== Exercise requirements ==
Filter the data for lines with the word "computer", then copy every line so identified.

== Source material ==
════════

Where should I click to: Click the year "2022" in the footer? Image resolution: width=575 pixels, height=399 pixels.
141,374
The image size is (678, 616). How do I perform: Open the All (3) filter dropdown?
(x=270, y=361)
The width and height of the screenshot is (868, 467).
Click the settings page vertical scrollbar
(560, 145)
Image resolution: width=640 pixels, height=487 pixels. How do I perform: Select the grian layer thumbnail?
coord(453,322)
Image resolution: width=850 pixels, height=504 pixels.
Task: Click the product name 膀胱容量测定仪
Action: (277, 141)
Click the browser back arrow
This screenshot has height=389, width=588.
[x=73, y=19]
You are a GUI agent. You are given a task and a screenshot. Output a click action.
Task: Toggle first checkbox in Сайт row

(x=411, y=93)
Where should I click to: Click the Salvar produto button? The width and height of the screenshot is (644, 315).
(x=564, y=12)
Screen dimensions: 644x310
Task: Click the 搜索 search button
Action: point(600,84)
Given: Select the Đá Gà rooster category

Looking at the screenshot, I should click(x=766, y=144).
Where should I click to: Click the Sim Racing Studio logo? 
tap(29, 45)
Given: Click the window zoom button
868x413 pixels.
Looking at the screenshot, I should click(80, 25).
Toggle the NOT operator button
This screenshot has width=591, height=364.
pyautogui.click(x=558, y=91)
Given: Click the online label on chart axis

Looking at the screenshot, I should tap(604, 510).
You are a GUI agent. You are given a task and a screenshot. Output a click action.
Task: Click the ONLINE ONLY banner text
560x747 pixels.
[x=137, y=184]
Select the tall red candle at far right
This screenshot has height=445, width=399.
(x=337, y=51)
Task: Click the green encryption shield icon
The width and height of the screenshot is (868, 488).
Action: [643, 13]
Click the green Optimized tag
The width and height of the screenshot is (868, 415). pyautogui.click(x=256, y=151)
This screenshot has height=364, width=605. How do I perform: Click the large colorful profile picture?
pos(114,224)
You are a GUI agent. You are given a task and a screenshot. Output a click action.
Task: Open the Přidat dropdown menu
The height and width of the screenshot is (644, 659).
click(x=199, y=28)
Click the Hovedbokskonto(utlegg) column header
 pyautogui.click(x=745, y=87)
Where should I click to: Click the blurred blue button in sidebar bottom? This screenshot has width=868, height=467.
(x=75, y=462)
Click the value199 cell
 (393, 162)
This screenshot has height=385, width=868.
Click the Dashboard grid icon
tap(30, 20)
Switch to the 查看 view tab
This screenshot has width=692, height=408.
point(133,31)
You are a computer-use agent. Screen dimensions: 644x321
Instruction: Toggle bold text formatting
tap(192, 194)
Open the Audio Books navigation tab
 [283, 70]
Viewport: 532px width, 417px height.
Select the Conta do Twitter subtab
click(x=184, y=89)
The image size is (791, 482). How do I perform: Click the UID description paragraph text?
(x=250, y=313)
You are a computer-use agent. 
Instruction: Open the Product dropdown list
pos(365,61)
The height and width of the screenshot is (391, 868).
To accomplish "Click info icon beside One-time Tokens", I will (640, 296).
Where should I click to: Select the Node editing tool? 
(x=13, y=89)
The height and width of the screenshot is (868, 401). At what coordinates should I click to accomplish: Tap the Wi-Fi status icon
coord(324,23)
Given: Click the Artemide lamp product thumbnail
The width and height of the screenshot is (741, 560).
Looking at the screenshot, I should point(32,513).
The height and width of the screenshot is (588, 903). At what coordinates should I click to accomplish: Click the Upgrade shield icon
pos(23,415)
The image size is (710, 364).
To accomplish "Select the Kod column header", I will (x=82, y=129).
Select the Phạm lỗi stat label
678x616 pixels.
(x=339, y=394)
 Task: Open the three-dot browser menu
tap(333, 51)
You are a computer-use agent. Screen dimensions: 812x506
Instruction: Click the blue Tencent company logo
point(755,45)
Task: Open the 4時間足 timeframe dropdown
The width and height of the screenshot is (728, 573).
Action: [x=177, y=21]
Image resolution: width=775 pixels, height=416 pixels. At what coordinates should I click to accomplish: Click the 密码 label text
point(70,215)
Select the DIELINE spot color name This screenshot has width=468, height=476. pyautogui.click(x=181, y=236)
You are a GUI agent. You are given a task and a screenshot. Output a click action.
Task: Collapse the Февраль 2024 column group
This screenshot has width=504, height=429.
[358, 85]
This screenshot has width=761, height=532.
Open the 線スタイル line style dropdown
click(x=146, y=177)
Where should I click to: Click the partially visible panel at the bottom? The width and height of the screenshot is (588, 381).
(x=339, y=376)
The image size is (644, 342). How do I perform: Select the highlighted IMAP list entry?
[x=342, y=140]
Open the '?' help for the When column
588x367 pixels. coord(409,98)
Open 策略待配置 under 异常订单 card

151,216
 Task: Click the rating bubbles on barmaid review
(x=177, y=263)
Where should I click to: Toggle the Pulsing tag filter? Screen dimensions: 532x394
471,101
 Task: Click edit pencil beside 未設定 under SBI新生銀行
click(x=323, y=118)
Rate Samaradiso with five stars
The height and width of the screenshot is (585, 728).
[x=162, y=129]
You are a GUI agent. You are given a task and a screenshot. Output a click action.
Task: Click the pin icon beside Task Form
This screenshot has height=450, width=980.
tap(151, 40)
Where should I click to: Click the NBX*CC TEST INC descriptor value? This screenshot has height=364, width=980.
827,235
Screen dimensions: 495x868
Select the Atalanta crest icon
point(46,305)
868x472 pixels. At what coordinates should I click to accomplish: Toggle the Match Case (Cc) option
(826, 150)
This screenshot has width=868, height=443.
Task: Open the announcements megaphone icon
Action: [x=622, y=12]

════════

== Answer box ==
You are a computer-use agent. Screen dimensions: 644x321
You are a computer-use agent. 
You are a computer-use agent. Screen dimensions: 812x506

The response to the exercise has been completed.